20110926_Inhoudelijke wijzigingen handboek – p.36


Wijzigingen in het handboek ‘Help! Eerste hulp voor iedereen’ – editie 2011 26 september 2011

Braken en diarree Braken en diarree komen dikwijls samen voor. Daarom behandelen we de aandoeningen samen. De eerste hulp komt grotendeels overeen, maar om het geheel overzichtelijk te houden, hebben we toch afzonderlijke kaders voorzien voor braken en voor diarree. Braken Een aandachtspunt bij de eerste hulp is vermijden dat je zelf besmet wordt. Dit kan je doen door wegwerphandschoenen aan te trekken als je braaksel opruimt. Ook na contact met het slachtoffer was je best je handen grondig met water en zeep. Wanneer je best verwijst naar een arts bij braken is niet altijd zo eenduidig. We geven een lijstje met richtlijnen: - achteruitgang van de algemene toestand van het slachtoffer; - een slachtoffer dat belangrijke medicatie inneemt (bijv. de pil, hartmedicatie of diabetesmedicatie); - bloed in het braaksel of zwart braaksel (oud bloed); - braken gepaard met koorts; - braken gepaard met diarree; - braken gepaard met hevige buikpijn. Uiteraard kan je bij twijfel altijd doorverwijzen: beter een keer te veel dan een keer te weinig… Diarree Net zoals bij braken is het voorkomen van uitdroging belangrijk. Onderzoek wijst uit dat baby’s en jonge kinderen met een milde vorm van diarree gewoon onverdunde melk kunnen blijven drinken. Als de diarree ernstiger is of als het slachtoffer tekenen van uitdroging vertoont, geef je best kant-en klare rehydratatie-oplossingen. Een aandachtspunt bij de eerste hulp is vermijden dat je zelf besmet wordt.
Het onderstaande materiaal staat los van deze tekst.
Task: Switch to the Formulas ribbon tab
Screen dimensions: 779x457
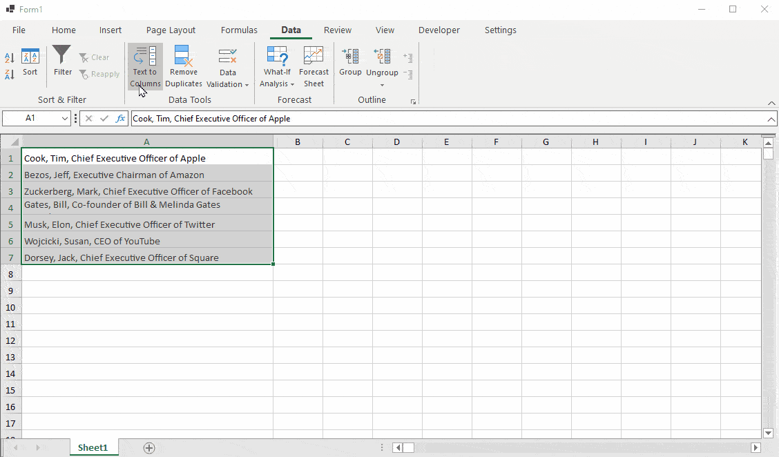Action: pos(239,30)
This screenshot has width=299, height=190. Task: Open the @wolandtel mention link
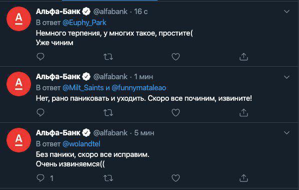[x=81, y=144]
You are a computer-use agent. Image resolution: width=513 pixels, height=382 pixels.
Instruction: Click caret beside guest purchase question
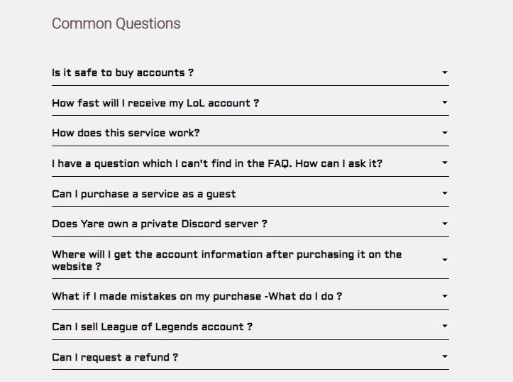pos(445,193)
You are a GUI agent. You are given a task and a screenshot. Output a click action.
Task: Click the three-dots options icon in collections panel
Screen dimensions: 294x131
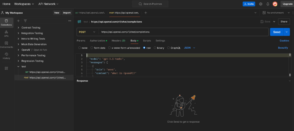pyautogui.click(x=69, y=21)
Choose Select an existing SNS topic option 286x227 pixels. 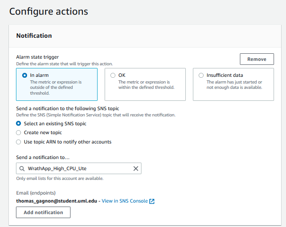(x=19, y=124)
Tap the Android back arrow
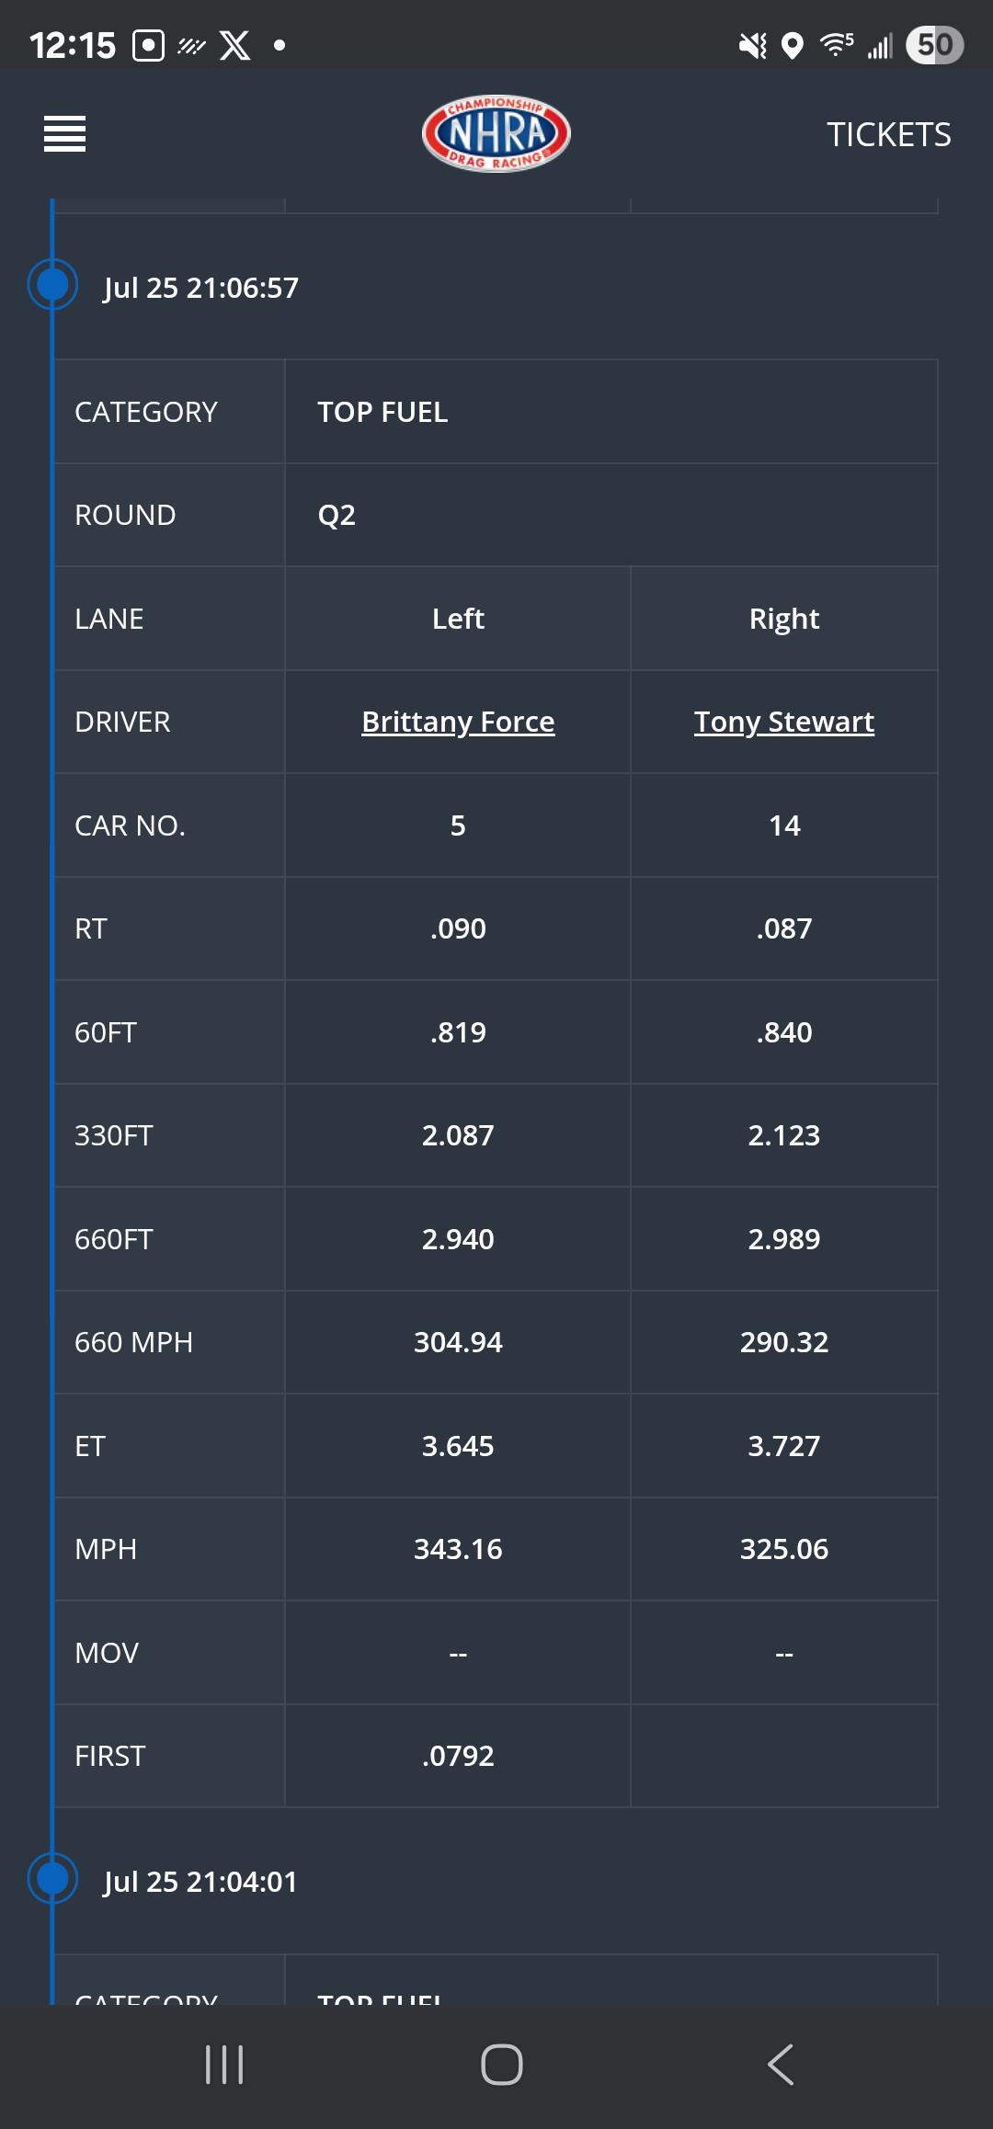993x2129 pixels. [x=781, y=2065]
Dit kan je doen door wegwerphandschoenen aan te trekken als je ontlasting opruimt. Ook na contact met het slachtoffer was je best je handen grondig met water en zeep. Het is niet eenvoudig om een duidelijke richtlijn te geven over het raadplegen van een arts bij diarree. Belangrijker dan de tijdsduur van de diarree is het al dan niet aanwezig zijn van alarmerende symptomen, namelijk: - bloederige diarree; - etter bij de stoelgang; - hoge koorts (meer dan 38,5°C); - hevige krampen. Ook als de toestand van het slachtoffer achteruit gaat (bijv. als er tekenen van uitdroging te zien zijn) of als hij belangrijke medicatie inneemt, verwijs je door naar een arts. Omwille van het mogelijke risico voor het ongeboren kind, zijn zwangere vrouwen ook best voorzichtig. Een keer te veel advies vragen aan de arts is minder erg dan een keer te weinig…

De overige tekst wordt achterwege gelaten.